In the wake of this message from the Irish, we should expect two things from our governments: they must concede that they have run out of ideas; and they have to stop pretending that a debilitating lack of consensus does not exist. In the final analysis, the only path open is to let the populations of Europe decide. That would mean political parties rolling up their sleeves and making sure Europe becomes a vital subject of discussion: should a Europe that has lapsed into quarrelling among member states become a self-determining presence both in internal and external affairs?
Now, the suggestion is that the Lisbon Treaty can be saved by offering the Irish a partial exemption from the European Union. This would be the least serious interpretation of the Irish decision, especially given that they may be rubbing their eyes in surprise because a partial exemption was not what they voted for. Nevertheless, such an option might point the way forward. A treaty of co-operation with member states who occasionally want not to be included in certain institutions may offer a way out of the current malaise.
Europe has done well with the concept of the convoy, where the slowest vehicle dictates the pace. But it is a concept whose time has passed. Even the suggestion by the German interior minister Wolfgang Schäuble of a directly-elected president of the EU goes much further than the hesitant Lisbon Treaty. The European Council should swallow its pride and schedule a referendum to be held in conjunction with the next European elections.
The phrasing of the question must be sufficiently clear for voters to know the consequences of their vote. And citizens across Europe must be able to vote on the same day, on the same topic and according to the same method. A problem with referendums until now has been that debates have been held in each national context, cut off from the outside.

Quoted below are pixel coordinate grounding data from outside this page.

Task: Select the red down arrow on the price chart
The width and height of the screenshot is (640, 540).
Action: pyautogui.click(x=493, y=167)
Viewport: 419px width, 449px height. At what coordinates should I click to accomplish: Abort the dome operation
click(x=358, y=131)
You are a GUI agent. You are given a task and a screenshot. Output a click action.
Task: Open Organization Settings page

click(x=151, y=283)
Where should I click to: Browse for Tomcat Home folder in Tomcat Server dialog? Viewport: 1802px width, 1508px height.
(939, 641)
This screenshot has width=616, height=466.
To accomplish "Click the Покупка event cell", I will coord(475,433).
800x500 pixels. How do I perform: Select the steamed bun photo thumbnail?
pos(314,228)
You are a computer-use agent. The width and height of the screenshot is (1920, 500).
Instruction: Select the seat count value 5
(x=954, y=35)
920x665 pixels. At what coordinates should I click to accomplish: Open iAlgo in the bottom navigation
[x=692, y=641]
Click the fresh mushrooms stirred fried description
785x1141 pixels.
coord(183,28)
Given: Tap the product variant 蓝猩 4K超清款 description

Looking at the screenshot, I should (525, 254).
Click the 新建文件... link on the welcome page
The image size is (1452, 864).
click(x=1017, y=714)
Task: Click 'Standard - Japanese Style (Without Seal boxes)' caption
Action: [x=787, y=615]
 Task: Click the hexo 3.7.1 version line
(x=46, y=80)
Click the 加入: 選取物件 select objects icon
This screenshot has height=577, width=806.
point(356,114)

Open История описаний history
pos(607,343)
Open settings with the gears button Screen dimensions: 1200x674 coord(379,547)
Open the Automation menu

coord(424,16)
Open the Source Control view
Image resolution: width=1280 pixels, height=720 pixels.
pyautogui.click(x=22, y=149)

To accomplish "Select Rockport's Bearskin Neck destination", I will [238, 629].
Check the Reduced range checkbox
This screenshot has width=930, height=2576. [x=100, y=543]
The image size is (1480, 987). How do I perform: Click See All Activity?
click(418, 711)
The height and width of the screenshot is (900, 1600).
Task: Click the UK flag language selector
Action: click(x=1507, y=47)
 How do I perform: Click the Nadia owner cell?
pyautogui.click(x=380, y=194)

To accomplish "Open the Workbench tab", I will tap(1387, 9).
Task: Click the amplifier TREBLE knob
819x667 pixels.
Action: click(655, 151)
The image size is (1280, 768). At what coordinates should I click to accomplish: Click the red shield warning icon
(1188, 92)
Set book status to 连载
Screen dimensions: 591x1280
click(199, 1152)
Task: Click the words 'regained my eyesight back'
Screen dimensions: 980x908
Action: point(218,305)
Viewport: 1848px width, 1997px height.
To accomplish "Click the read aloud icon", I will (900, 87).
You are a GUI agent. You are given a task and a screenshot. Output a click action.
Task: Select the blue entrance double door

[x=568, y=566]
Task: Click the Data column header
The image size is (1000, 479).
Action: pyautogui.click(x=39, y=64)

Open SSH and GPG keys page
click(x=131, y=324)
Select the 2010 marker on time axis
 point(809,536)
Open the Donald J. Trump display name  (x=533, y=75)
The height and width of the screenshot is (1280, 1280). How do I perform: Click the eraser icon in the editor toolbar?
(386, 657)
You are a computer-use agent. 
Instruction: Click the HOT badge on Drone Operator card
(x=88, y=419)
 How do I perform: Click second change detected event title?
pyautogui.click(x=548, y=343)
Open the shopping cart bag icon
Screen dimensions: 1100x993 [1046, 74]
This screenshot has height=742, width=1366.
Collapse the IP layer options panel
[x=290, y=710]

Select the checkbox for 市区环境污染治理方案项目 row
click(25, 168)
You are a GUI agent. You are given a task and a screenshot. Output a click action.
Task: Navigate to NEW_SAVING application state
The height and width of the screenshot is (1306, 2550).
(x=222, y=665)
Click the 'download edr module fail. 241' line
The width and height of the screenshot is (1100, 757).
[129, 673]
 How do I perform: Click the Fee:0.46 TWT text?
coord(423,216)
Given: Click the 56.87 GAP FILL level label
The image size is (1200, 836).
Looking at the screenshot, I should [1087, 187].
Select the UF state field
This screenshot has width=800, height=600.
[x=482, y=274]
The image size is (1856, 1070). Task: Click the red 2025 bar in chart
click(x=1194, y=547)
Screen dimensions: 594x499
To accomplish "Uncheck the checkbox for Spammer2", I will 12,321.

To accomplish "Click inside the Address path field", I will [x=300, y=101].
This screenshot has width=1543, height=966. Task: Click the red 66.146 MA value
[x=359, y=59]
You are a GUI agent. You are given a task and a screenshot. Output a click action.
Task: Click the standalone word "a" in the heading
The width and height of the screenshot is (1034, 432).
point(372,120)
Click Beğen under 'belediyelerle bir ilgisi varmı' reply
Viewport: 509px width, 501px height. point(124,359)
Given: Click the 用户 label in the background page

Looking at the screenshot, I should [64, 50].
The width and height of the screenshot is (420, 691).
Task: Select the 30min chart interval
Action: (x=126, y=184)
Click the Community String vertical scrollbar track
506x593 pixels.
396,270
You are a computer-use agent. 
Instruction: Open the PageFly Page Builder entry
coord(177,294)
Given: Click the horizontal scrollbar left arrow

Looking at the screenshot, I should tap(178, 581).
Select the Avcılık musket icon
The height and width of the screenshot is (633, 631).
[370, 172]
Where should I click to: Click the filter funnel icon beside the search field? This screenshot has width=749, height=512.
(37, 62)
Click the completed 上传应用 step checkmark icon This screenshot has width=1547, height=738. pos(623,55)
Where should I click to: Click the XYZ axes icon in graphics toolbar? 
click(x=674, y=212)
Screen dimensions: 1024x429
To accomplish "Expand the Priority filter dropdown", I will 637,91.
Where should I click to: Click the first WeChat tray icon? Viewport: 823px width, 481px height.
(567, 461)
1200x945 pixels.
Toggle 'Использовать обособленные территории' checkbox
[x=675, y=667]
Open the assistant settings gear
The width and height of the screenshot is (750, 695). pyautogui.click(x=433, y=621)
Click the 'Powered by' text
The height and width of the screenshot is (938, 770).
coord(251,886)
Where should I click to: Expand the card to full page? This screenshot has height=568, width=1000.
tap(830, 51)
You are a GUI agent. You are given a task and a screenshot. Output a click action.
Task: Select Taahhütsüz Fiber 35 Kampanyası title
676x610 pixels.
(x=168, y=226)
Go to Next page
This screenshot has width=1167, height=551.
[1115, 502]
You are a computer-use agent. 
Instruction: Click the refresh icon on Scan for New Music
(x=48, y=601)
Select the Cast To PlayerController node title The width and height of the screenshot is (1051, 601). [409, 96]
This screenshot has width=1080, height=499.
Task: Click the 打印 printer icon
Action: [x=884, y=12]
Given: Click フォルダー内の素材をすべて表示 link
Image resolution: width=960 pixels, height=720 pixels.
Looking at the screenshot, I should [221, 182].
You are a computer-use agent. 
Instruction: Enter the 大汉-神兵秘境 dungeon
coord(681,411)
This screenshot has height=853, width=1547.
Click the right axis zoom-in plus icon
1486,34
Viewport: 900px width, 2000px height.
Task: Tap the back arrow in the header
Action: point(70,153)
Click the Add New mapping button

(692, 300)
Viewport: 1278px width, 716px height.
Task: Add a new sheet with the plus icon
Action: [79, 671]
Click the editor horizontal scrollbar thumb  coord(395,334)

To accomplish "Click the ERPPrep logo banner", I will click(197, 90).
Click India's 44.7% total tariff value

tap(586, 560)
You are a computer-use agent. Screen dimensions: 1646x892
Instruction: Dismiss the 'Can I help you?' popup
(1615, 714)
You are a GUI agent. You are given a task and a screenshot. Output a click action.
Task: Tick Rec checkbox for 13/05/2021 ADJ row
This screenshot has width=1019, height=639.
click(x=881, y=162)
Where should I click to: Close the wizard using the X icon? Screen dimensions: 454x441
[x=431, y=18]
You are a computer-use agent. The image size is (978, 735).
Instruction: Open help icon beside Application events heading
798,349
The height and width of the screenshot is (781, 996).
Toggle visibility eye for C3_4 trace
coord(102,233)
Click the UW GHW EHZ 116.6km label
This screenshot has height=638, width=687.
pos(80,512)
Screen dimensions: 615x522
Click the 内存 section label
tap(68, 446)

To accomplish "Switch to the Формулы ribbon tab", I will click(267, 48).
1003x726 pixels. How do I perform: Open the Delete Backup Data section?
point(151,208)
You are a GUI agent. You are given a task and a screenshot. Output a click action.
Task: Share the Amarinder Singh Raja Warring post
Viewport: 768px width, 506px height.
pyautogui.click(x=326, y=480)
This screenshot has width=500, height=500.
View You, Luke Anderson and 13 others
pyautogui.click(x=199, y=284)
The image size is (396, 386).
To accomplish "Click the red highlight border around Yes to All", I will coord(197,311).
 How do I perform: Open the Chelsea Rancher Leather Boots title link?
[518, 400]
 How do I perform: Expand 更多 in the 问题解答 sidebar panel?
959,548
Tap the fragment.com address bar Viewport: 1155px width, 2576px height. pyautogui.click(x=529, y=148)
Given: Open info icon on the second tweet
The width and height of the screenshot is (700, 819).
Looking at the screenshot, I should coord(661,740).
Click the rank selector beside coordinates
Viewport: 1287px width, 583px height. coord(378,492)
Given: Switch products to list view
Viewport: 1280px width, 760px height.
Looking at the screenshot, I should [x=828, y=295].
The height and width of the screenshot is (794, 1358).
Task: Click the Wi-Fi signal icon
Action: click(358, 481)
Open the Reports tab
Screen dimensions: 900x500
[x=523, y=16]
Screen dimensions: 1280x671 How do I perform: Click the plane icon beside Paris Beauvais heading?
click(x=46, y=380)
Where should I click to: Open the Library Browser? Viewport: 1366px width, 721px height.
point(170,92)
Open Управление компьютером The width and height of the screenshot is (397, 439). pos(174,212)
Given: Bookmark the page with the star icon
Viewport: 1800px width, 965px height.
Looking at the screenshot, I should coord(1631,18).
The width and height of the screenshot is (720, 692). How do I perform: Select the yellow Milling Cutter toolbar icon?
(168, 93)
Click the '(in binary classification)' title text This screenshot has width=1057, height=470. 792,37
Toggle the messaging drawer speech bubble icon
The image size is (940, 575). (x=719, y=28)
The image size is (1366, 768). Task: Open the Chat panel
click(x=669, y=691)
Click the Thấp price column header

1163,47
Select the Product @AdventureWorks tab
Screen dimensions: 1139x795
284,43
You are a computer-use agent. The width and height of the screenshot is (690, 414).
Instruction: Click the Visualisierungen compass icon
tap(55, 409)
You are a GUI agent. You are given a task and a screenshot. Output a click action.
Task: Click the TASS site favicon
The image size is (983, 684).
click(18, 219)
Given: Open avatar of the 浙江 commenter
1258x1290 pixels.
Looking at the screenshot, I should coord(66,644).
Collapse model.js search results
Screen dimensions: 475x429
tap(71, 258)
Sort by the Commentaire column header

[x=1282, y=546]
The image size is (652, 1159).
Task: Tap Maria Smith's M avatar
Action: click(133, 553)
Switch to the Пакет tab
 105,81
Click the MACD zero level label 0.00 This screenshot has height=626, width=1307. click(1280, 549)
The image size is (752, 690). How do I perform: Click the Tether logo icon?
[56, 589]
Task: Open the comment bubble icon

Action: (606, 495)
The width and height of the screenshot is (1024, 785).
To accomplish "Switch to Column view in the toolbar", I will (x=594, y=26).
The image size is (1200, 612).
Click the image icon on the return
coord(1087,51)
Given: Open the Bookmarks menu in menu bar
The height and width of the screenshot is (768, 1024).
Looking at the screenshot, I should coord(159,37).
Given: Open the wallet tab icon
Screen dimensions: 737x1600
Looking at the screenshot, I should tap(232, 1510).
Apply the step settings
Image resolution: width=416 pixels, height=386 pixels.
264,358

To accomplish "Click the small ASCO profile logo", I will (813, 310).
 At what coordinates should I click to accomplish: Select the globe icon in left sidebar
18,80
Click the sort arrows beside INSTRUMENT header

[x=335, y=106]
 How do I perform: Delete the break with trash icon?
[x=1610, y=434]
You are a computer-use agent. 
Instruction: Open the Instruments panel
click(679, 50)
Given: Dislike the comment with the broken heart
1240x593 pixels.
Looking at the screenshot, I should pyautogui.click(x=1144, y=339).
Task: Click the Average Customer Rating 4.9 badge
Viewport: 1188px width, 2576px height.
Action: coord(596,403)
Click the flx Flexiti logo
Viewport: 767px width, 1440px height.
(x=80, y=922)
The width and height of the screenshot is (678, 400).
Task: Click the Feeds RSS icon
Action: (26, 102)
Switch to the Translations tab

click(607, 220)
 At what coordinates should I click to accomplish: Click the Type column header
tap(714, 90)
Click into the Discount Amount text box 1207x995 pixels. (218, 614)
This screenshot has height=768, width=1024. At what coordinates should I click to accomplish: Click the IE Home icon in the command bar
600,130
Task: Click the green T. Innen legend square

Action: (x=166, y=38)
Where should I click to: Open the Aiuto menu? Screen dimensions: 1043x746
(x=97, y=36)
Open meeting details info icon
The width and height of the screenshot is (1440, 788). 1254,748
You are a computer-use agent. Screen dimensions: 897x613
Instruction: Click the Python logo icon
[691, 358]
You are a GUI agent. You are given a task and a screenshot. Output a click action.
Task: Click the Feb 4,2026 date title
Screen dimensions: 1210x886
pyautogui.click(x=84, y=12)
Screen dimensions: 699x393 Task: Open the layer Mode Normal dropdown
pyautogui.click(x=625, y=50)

With commitment and luck, a two-speed Union could move ahead if the countries where the referendum is passed could bind together towards closer co-operation in the areas of external and security policy as well as in economic and social policy.
With a real alternative available, even the applicant countries of central and southeastern Europe could consider where their best interests lie. For member countries that are initially sceptical, a politically successful nucleus at the heart of Europe would have a stronger gravitational pull. After all, internal differentiation, albeit legally complicated, would simplify the controversial expansion of the Union.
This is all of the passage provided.